Chris Brown, 1955-2022
Chris Brown, a Project Manager in Freese and Nichols’ Energy Group in Dallas for more than 11 years, died Oct. 26 at age 67. He had been ill for several years with cardiac cancer but continued engaging with coworkers and assisting clients, including serving as Project Manager for three of our projects — in Colorado, Georgia and South Dakota — helping dairies convert cow waste into renewable natural gas.
An engineer with more than 40 years in the industry, Chris joined Freese and Nichols in 2011 when we acquired the Nicol & Associates firm. He was Oil and Gas Group Manager in 2017-19.
“Chris was a good, solid guy, a good family guy and a good engineer,” said Kevin Johnson, North Texas Division Manager. “Clients enjoyed working with him.”
Chris was born in Missouri, and he and his wife, Rebecca, lived in Sherman. He was a father and grandfather, an avid gardener who built his own hydroponic greenhouse, and a softball umpire who officiated for college, high school, Olympic-level teams and at the Canada Cup. Chris and his wife also officiated at high school volleyball matches, including at the Texas state playoffs. And he loved his 2016 red Mustang.
Dennis Brown called Chris “a super nice guy” and the type who chose the stairs over the elevator.
The Browns traveled extensively, ranging from Ireland, France and the Netherlands to Israel, Egypt and Viet Nam. Their favorite trip was to Cape Town, South Africa. They often stayed in bed-and-breakfasts in private homes, which allowed them to visit with local residents.

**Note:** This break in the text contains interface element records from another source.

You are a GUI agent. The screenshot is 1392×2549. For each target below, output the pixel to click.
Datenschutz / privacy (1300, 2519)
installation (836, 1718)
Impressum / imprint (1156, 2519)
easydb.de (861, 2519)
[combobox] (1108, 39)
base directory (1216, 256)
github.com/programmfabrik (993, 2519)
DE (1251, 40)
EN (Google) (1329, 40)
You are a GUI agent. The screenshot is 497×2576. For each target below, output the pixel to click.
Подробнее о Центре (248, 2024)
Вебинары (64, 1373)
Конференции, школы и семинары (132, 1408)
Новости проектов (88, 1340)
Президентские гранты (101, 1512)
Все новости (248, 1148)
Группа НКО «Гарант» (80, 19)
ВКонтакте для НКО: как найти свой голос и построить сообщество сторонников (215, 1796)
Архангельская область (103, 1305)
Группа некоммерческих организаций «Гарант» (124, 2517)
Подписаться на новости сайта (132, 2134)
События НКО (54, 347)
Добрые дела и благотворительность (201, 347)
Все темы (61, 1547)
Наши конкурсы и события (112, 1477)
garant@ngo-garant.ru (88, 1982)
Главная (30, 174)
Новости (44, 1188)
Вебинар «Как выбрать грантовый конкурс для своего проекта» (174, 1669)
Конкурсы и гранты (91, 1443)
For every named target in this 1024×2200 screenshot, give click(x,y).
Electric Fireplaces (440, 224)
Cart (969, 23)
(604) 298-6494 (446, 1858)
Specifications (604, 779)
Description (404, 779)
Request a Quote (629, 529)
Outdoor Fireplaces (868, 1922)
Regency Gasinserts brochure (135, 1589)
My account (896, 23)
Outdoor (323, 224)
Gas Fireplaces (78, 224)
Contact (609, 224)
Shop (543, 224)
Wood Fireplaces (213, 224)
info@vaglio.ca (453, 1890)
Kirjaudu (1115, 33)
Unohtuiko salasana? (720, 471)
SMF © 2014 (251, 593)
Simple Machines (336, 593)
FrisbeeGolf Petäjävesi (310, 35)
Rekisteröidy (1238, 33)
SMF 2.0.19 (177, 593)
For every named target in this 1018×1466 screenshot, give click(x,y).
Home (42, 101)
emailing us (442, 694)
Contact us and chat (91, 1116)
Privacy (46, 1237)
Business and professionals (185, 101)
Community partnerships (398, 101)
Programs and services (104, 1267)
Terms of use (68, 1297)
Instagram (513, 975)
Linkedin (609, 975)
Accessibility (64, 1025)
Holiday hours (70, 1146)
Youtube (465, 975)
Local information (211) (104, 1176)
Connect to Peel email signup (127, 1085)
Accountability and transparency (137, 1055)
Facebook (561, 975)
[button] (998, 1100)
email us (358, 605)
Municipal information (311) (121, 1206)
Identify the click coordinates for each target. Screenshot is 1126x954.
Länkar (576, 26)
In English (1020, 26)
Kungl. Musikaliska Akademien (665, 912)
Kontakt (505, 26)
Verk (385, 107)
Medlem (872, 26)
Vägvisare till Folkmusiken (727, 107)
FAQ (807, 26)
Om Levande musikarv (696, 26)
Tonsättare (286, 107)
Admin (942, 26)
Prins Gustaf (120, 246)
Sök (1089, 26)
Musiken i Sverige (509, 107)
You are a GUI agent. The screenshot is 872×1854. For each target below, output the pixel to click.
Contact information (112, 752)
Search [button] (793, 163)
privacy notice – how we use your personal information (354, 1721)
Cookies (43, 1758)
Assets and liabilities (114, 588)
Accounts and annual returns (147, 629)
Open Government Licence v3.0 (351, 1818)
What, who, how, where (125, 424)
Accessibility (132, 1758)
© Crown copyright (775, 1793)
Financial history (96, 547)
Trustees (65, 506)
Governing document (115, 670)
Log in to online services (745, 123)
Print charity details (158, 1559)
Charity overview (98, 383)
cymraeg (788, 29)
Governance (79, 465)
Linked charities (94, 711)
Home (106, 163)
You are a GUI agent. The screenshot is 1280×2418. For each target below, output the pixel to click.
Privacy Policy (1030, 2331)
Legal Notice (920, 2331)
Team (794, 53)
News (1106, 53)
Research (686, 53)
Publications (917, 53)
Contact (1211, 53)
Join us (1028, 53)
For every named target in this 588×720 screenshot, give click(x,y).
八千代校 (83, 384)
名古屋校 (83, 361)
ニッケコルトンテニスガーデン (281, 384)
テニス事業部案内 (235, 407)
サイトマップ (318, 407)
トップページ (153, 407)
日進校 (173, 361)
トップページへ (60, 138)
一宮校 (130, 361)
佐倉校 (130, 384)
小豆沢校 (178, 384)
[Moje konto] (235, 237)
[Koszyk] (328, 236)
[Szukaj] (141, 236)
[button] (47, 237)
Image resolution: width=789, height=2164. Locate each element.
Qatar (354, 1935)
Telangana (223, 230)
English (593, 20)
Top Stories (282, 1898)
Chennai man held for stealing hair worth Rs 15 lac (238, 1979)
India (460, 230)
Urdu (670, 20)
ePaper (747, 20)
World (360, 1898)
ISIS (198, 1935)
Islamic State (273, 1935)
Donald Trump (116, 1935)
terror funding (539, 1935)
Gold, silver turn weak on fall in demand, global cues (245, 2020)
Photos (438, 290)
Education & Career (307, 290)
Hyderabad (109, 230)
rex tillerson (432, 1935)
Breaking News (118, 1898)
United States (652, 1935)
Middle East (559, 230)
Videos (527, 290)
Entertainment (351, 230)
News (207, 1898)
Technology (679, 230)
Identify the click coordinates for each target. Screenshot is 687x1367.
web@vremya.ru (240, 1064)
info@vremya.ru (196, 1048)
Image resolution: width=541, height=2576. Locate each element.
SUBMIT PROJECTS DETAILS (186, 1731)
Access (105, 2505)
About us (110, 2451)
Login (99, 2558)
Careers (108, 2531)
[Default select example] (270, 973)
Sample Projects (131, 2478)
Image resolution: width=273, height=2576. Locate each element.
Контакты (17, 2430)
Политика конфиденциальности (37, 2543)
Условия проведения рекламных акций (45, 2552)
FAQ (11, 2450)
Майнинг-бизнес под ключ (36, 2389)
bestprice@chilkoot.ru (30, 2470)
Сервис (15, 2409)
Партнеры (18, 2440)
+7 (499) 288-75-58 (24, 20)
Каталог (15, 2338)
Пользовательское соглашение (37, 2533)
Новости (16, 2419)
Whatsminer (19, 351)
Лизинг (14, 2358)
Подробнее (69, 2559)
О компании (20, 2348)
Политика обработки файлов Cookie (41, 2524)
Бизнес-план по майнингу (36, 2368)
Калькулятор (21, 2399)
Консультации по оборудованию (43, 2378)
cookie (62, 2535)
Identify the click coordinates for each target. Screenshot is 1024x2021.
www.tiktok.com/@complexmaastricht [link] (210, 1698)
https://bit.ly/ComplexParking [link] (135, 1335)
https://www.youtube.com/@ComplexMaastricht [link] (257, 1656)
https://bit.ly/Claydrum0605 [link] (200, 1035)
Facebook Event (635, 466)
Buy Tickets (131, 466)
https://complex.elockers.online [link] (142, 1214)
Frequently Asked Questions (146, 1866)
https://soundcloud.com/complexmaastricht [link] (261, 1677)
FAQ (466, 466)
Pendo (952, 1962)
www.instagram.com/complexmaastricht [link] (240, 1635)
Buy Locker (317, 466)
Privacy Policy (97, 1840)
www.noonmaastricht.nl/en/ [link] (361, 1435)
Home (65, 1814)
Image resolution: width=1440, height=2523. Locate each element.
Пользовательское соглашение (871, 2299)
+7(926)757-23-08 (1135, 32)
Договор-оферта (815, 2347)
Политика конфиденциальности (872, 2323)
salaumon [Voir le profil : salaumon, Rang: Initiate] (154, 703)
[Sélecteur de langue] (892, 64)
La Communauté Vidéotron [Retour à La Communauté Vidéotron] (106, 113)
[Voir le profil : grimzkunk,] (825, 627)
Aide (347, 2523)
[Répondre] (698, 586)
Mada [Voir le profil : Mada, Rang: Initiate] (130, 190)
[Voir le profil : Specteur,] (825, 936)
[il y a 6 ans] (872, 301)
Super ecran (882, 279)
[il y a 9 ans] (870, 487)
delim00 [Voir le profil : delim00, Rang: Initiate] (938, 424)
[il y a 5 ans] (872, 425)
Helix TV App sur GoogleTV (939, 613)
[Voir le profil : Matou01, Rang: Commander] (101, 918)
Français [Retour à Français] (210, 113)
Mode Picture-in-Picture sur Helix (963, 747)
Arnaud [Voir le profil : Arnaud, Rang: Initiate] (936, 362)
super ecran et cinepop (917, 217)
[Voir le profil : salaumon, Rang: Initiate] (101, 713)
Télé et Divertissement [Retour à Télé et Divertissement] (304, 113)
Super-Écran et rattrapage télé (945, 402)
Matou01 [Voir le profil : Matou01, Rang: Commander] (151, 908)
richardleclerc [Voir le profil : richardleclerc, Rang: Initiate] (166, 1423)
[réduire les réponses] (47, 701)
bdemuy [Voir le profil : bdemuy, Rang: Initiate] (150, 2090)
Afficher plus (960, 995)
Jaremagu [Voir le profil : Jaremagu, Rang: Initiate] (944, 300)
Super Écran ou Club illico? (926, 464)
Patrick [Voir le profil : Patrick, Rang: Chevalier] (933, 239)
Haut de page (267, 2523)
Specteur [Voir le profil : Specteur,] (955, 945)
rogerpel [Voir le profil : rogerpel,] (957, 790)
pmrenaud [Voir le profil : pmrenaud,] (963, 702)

“They engaged in the culture” and made lasting friendships along the way, Ross Ward said.
The Browns also decorated their home elaborately for Christmas and would host the group for a holiday party. Colleagues said Chris and Rebecca were devoted to each other, and she was instrumental in discovering the tumor in his heart. His treatment included chemotherapy then two open-heart surgeries 14 months apart. Yet, he would return to work as quickly as he could.
“It was a lot, and I never heard him complain,” Ross said. “His resilience to go through that with the attitude he did was a testament to who he was.”
Dan McKenzie, who followed Chris as manager of the group, said he “enjoyed bringing young people along and training them.”
Jim Koss offered an example of that. He recalled that among his first pipeline projects was one that Chris landed, then passed on to him. “He was good at giving people opportunities,” Jim said.
Chris had a background in telecommunications. But at Freese and Nichols, he focused on natural gas and oil pipeline design, facility design and construction management activities. He had extensive experience using software to simulate and troubleshoot natural gas, water and oil gathering systems.
Among his most significant projects involved design of a natural gas gathering system for a client operating in the Barnett Shale area of northwest Texas. Colleagues said his relationship with a company handling land work for Freese and Nichols pipeline projects helped lead the company into the biogas field.
“He was a top-notch pipeline engineer,” Aaron Hanks said.
Chris received a master’s degree in engineering from Southern Methodist University, an MBA from The University of Texas at Austin and a bachelor’s in engineering from the University of Missouri.